The church went on to be an important place of social reform. According to NYC AGO, “The Church of the Holy Communion was the first church in New York to have free pews. It was also one of the first to have weekly communion services. Its sisterhood of women church works, begun in 1852, opened new fields of church social ministry for women. In 1883, the church hosted the first convention of black Episcopal clergymen.”
Less than a hundred years later, its religious influence had clearly decreased. In 1975, it became part of Calvary Church, where we went church hopping with Eric Metaxas, and St. George’s, where we went church hopping with Susan Isaacs, Donald Miller, and Sally Lloyd-Jones. Shortly after that, it became know as Odyssey House, a drug rehabilitation center. Ironically, in 1983 it became prime real-estate for drug dealing when The Limelight, Peter Gatien’s disco, opened and became the party spot for Club Kids like Amanda Lepore and Richie Rich. The Limelight was closed in 1996, and in 2003 a similar club named Avalon existed in its place until 2007. On May 7, 2010, the former church reopened once again, this time as the high-end retail space The Limelight Marketplace.

While the interior of the former church was brimming with high-end goods, outside sat someone who may have been homeless.
Exterior design: Although architect Richard Upjohn designed it to look like a medieval English parish church, as one can see from its tower, Rev. Muhlenberg requested certain design elements that were more in keeping with Roman Catholic churches, such as a transept. (Gothic churches are typically laid out in a cross shape, and the transept would be the arms of a cross.) Consequently, Church of the Holy Communion is the United States’ first asymmetrical Gothic Revival church.
Interior design: The free pews have now been replaced by kiosks. The religious imagery of the stained-glass windows has been switched out for stained-glass store signage.
Holidays: Today’s annual Easter parade in New York grew out of the tradition of The Church of the Holy Communion’s parishioners carrying flowers to St. Luke’s Hospital on Easter.
Pop culture: The church is featured in contemporary Christian music singer Steve Taylor’s “This Disco (Used to be a Cute Cathedral).”
Nightlife: The Limelight; Avalon









5 Comments
Man, I love this column.
Thanks for this article – both enlightening and sad.

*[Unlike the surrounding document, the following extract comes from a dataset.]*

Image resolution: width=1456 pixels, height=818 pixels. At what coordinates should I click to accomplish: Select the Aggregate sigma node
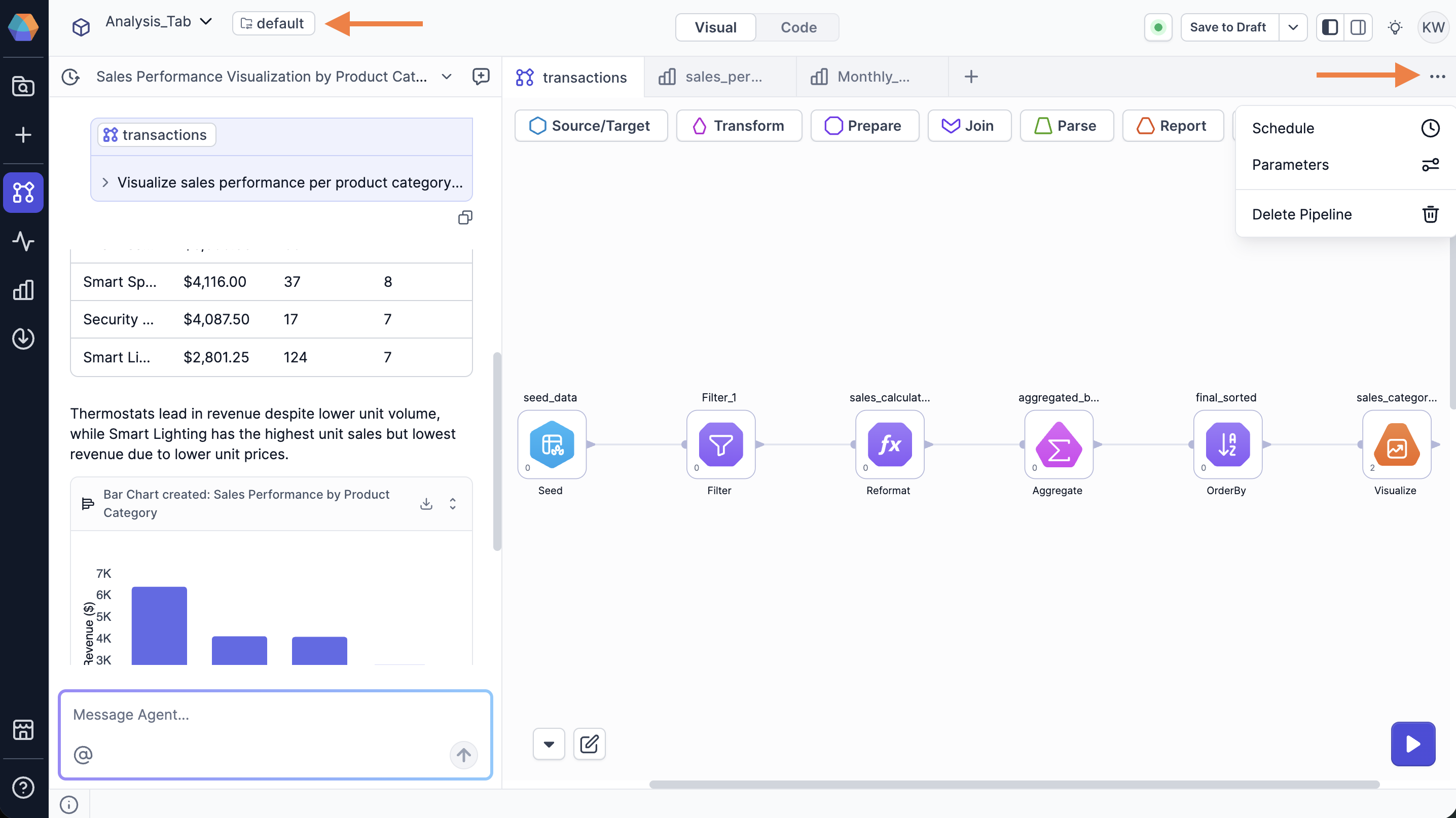click(x=1058, y=444)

My grandmother was married at the Church of the Holy Communion. As a child she had attended St. George’s, which we also attended as children since it was right around the corner. Later, my mother joined Calvary and saw the bitterly-contested sale of Holy Communion. I still think of the building as the Church of the Holy Communion and am sad to think of its secular metamorphoses. The history, the liturgical appointments, including the stained glass, the worship: all buried by commerce. I also remember the quiet city streets on Sunday when the old “blue laws” were in effect. How the world has changed! And how glad I am to have experienced that old world as well as the new. And, yes, I still go to church, a cradle-to-grave Episcopalian.
This is a very touchy column, it’s sad that a place of worship has changed to a place of satanic deeds. How bad this world has became that no one remembers the God and everyone is busy getting the little personal satisfactions. I found this article extremely interesting and looking forward to hear more from people who have experiences in this building.